**EXERCISE DIRECTIONS**
Go through the listing and copy every line word for word.

**RECORDS PROVIDED**
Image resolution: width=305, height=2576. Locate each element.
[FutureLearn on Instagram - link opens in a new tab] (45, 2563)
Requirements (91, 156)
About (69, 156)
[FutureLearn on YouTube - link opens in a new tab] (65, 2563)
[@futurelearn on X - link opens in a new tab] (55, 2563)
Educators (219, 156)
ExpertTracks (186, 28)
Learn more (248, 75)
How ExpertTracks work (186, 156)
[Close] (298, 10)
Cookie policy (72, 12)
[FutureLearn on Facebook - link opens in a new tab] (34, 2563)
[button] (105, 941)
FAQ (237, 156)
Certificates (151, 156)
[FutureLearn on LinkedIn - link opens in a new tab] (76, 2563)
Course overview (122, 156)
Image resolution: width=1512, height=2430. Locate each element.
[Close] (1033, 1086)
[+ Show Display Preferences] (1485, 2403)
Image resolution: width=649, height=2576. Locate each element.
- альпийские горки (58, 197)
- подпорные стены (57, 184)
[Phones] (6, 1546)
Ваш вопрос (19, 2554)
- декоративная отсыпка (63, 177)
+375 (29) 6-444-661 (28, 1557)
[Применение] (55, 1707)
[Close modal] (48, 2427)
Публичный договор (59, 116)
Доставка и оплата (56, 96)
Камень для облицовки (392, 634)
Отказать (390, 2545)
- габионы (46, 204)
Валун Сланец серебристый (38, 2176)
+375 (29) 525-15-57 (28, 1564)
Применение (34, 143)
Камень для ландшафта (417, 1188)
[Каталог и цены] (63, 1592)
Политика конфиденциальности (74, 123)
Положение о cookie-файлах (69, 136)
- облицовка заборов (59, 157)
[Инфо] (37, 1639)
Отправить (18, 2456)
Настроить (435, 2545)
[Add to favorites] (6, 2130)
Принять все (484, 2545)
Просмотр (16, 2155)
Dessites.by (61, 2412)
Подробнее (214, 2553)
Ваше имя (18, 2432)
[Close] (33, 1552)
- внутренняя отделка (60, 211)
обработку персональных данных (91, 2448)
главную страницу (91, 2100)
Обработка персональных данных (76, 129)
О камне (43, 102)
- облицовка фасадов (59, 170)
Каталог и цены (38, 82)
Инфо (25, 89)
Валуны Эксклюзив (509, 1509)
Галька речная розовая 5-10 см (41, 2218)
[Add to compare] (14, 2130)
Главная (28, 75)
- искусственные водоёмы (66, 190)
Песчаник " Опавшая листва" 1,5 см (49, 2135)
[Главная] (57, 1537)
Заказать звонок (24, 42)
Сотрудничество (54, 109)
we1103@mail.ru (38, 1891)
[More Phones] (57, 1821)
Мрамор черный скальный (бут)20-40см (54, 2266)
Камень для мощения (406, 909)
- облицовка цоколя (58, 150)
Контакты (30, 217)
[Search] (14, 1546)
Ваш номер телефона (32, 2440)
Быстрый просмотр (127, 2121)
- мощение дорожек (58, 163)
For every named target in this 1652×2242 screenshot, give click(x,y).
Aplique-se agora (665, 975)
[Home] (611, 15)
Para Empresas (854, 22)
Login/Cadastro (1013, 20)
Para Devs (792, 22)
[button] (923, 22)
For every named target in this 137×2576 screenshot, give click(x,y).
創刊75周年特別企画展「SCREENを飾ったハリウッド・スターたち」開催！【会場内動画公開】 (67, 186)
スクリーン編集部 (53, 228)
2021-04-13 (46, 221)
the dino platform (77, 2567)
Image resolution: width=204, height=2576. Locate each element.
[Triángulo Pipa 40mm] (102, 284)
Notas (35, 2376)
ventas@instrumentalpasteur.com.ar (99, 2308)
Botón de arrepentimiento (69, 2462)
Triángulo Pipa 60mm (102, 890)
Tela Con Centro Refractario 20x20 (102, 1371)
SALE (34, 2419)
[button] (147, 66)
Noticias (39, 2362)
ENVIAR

**YOUR RESPONSE**
Image resolution: width=305, height=2576. Locate each element.
[FutureLearn on Instagram - link opens in a new tab] (45, 2563)
Requirements (91, 156)
About (69, 156)
[FutureLearn on YouTube - link opens in a new tab] (65, 2563)
[@futurelearn on X - link opens in a new tab] (55, 2563)
Educators (219, 156)
ExpertTracks (186, 28)
Learn more (248, 75)
How ExpertTracks work (186, 156)
[Close] (298, 10)
Cookie policy (72, 12)
[FutureLearn on Facebook - link opens in a new tab] (34, 2563)
[button] (105, 941)
FAQ (237, 156)
Certificates (151, 156)
[FutureLearn on LinkedIn - link opens in a new tab] (76, 2563)
Course overview (122, 156)
Image resolution: width=1512, height=2430. Locate each element.
[Close] (1033, 1086)
[+ Show Display Preferences] (1485, 2403)
Image resolution: width=649, height=2576. Locate each element.
- альпийские горки (58, 197)
- подпорные стены (57, 184)
[Phones] (6, 1546)
Ваш вопрос (19, 2554)
- декоративная отсыпка (63, 177)
+375 (29) 6-444-661 (28, 1557)
[Применение] (55, 1707)
[Close modal] (48, 2427)
Публичный договор (59, 116)
Доставка и оплата (56, 96)
Камень для облицовки (392, 634)
Отказать (390, 2545)
- габионы (46, 204)
Валун Сланец серебристый (38, 2176)
+375 (29) 525-15-57 (28, 1564)
Применение (34, 143)
Камень для ландшафта (417, 1188)
[Каталог и цены] (63, 1592)
Политика конфиденциальности (74, 123)
Положение о cookie-файлах (69, 136)
- облицовка заборов (59, 157)
[Инфо] (37, 1639)
Отправить (18, 2456)
Настроить (435, 2545)
[Add to favorites] (6, 2130)
Принять все (484, 2545)
Просмотр (16, 2155)
Dessites.by (61, 2412)
Подробнее (214, 2553)
Ваше имя (18, 2432)
[Close] (33, 1552)
- внутренняя отделка (60, 211)
обработку персональных данных (91, 2448)
главную страницу (91, 2100)
Обработка персональных данных (76, 129)
О камне (43, 102)
- облицовка фасадов (59, 170)
Каталог и цены (38, 82)
Инфо (25, 89)
Валуны Эксклюзив (509, 1509)
Галька речная розовая 5-10 см (41, 2218)
[Add to compare] (14, 2130)
Главная (28, 75)
- искусственные водоёмы (66, 190)
Песчаник " Опавшая листва" 1,5 см (49, 2135)
[Главная] (57, 1537)
Заказать звонок (24, 42)
Сотрудничество (54, 109)
we1103@mail.ru (38, 1891)
[More Phones] (57, 1821)
Мрамор черный скальный (бут)20-40см (54, 2266)
Камень для мощения (406, 909)
- облицовка цоколя (58, 150)
Контакты (30, 217)
[Search] (14, 1546)
Ваш номер телефона (32, 2440)
Быстрый просмотр (127, 2121)
- мощение дорожек (58, 163)
For every named target in this 1652×2242 screenshot, give click(x,y).
Aplique-se agora (665, 975)
[Home] (611, 15)
Para Empresas (854, 22)
Login/Cadastro (1013, 20)
Para Devs (792, 22)
[button] (923, 22)
For every named target in this 137×2576 screenshot, give click(x,y).
創刊75周年特別企画展「SCREENを飾ったハリウッド・スターたち」開催！【会場内動画公開】 (67, 186)
スクリーン編集部 (53, 228)
2021-04-13 (46, 221)
the dino platform (77, 2567)
Image resolution: width=204, height=2576. Locate each element.
[Triángulo Pipa 40mm] (102, 284)
Notas (35, 2376)
ventas@instrumentalpasteur.com.ar (99, 2308)
Botón de arrepentimiento (69, 2462)
Triángulo Pipa 60mm (102, 890)
Tela Con Centro Refractario 20x20 (102, 1371)
SALE (34, 2419)
[button] (147, 66)
Noticias (39, 2362)
ENVIAR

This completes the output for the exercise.